• **To do**:
A – Reproduce part of the passage on lunar dust below word for word. Begin at the words "During the lunar" and stop after "the cycle repeats.".
B – Resume the passage on lunar dust below, carrying it on from its last sentence.

Dust kicked off from the surface of the Moon will stay in the atmosphere for around 3 hours. Apart from this, electrically charged particles could be levitated by electrostatic fields with a strength of >500 V cm^{−1}.
This cloud of dust, near the lunar terminator line, forward scatters the light, creating a glow near the horizon during lunar sunset. Dust particles 10 micrometers in diameter are thought to rise over 10 km from the lunar surface. The levitation mechanism is thought to eject 10 million more particles per unit time into the cloud than those caused by
micrometeoroid impacts. The term "Moon fountain" has been used to describe this effect.

During the lunar day, infrared rays and ultraviolet rays from the Sun are strong enough to knock electrons off the dust present on lunar surface. These positively charged particles get repelled from the surface kilometers high. On the night side, the dust is negatively charged by electrons from the solar wind. Particles at the night side achieve greater electrical tension differences than the day side, launching dust particles to even higher altitudes. This dust eventually falls back to the surface, and the cycle repeats.

Dataset excerpts

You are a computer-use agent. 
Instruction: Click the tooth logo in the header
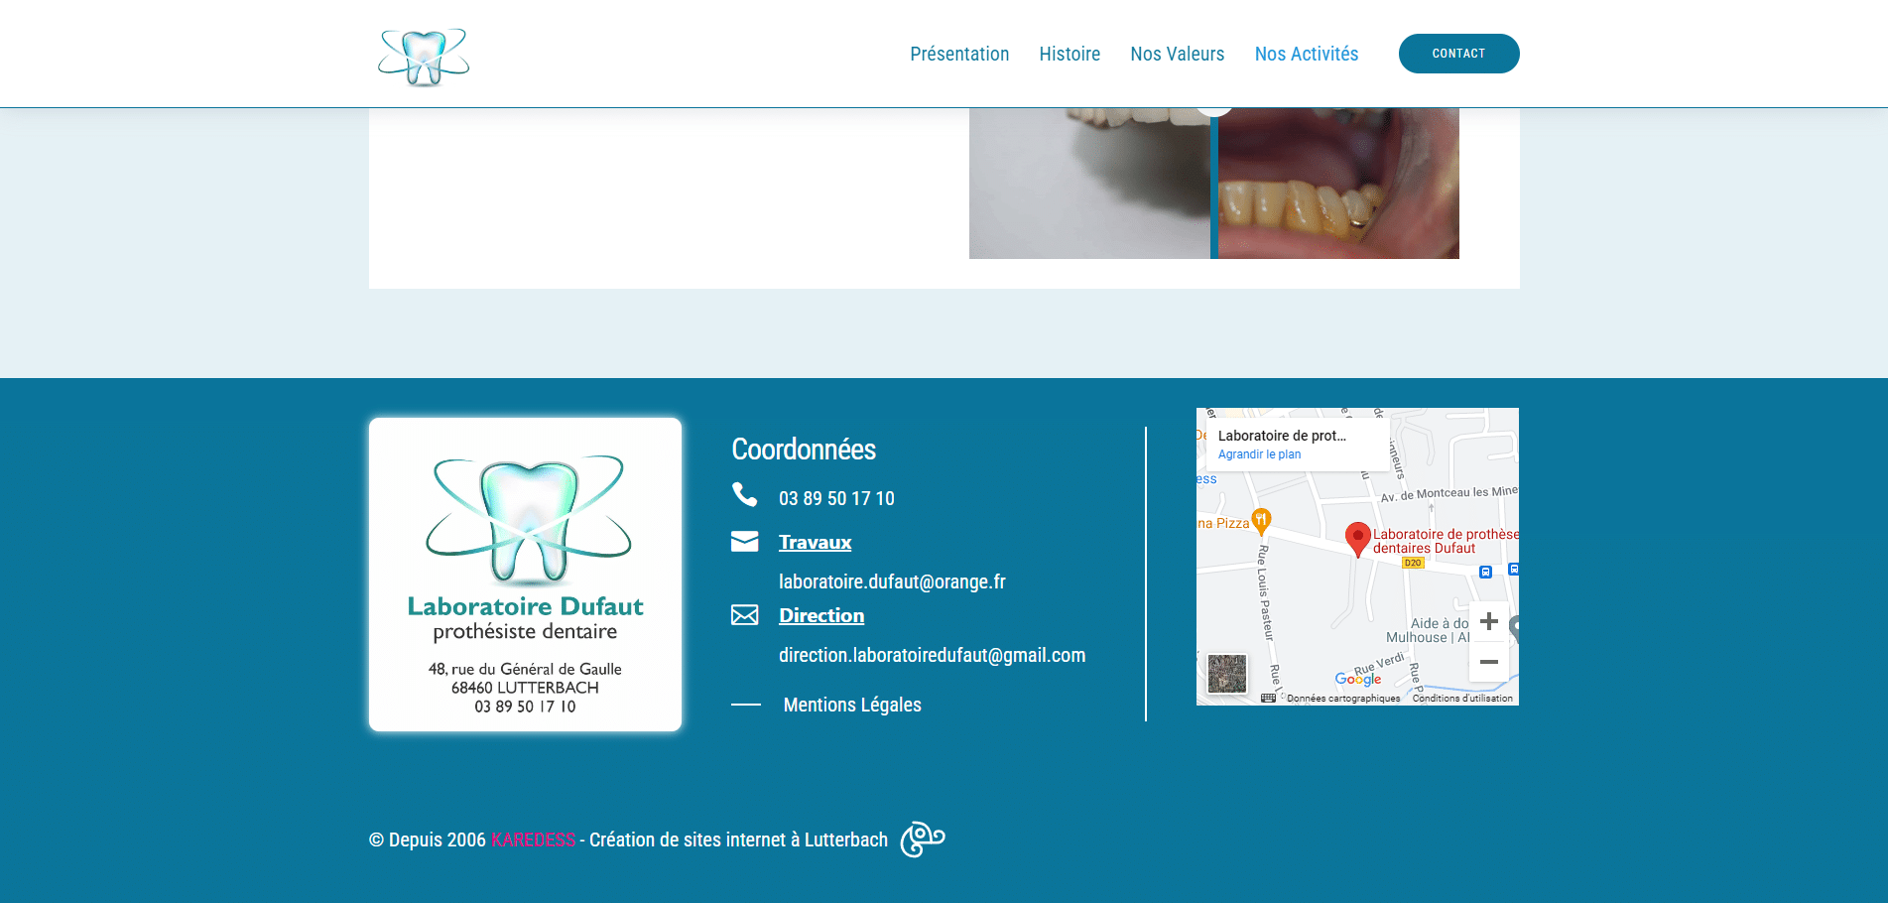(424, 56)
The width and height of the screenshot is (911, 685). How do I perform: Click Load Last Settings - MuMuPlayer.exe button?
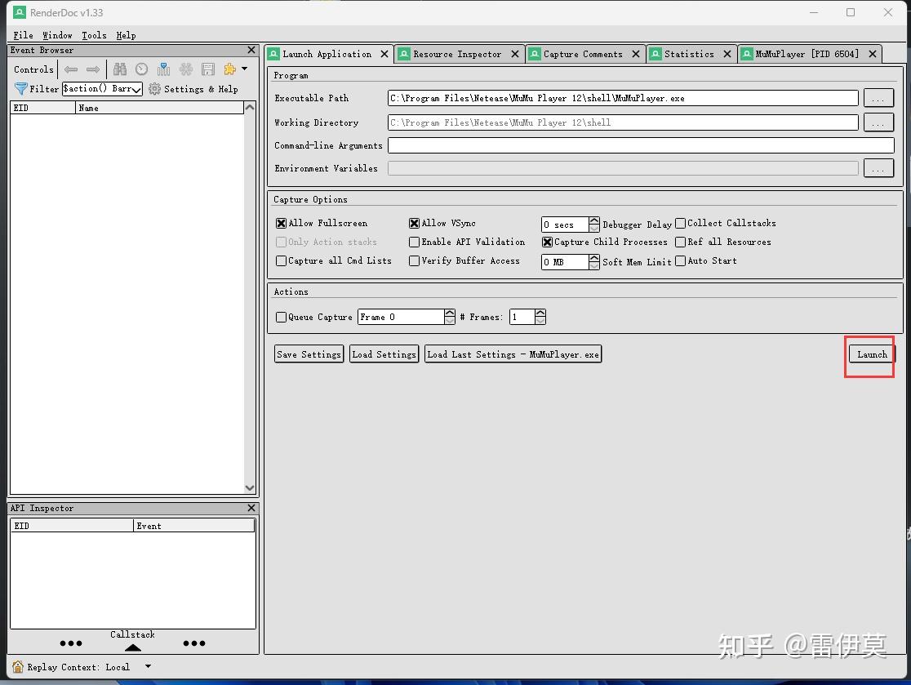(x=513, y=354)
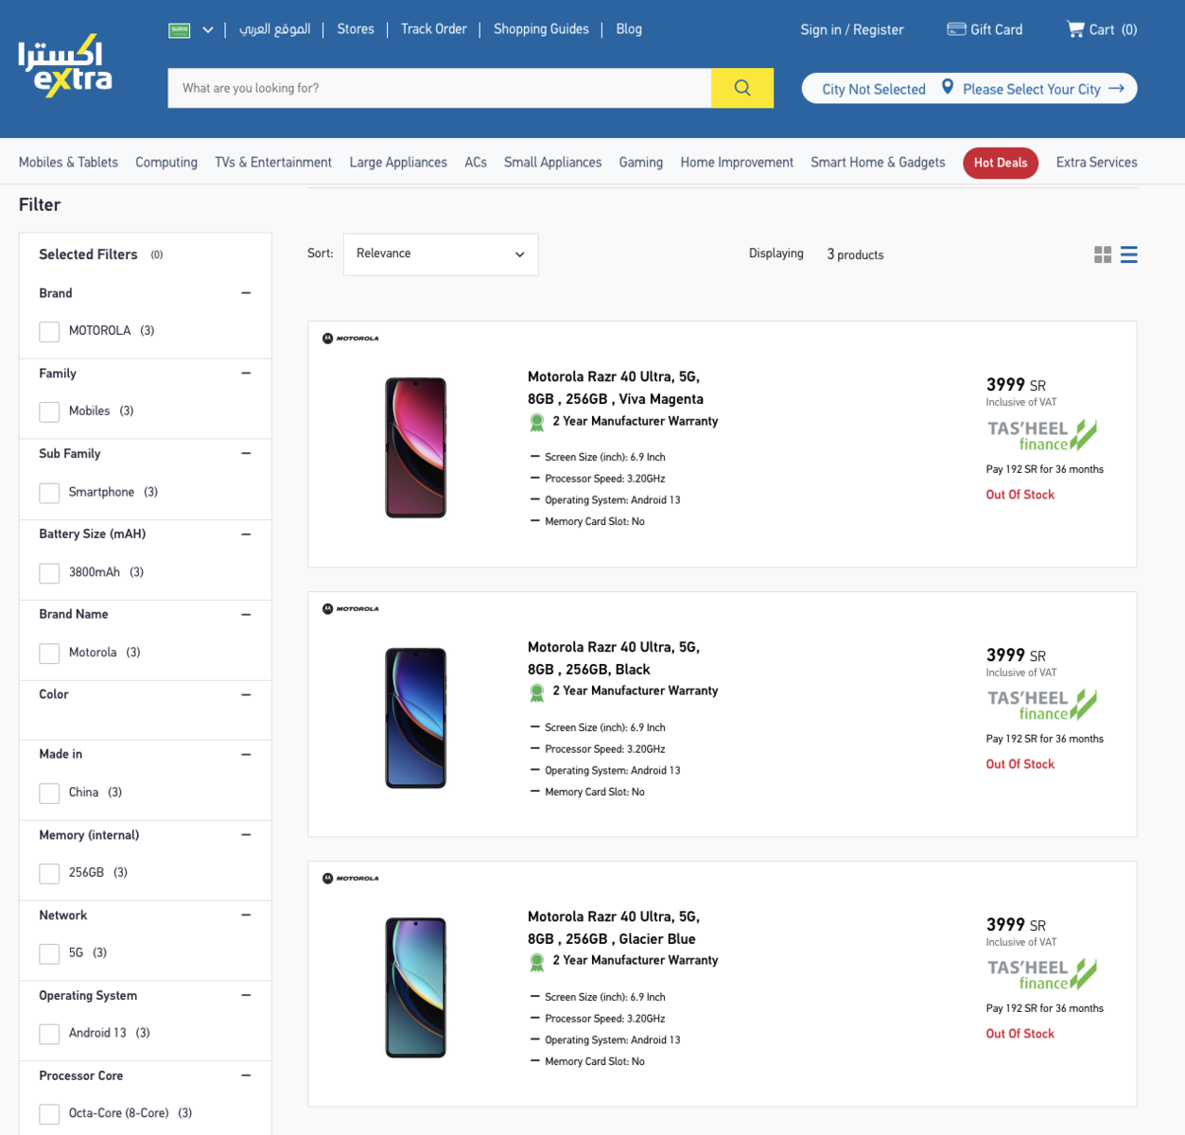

• **Answers for the tasks**:
A –
During the lunar day, infrared rays and ultraviolet rays from the Sun are strong enough to knock electrons off the dust present on lunar surface. These positively charged particles get repelled from the surface kilometers high. On the night side, the dust is negatively charged by electrons from the solar wind. Particles at the night side achieve greater electrical tension differences than the day side, launching dust particles to even higher altitudes. This dust eventually falls back to the surface, and the cycle repeats.

B –
In celestial bodies without any significant atmosphere, electrostatic transport is believed to be the leading cause of dust transport. Laboratory experiments show that dusty surfaces tend to become smooth as a result of dust mobilization. This phenomenon is thought to explain the process of dust ponds in the asteroids 433 Eros and comet 67P/Churyumov–Gerasimenko.

Strange glowing lights on the Moon are recorded from Earth for centuries. This phenomenon, known as "transient lunar phenomena", is now generally accepted to be visible evidence of meteoroids impacting the lunar surface. But others with an amorphous reddish or whitish glows or even as dusky hazy regions that change shape or disappear over seconds or minutes, are thought to be because of sunlight reflecting from suspended lunar dust.

In 1956, this effect was anticipated by science fiction author Hal Clement in his short story "Dust Rag", published in Astounding Science Fiction.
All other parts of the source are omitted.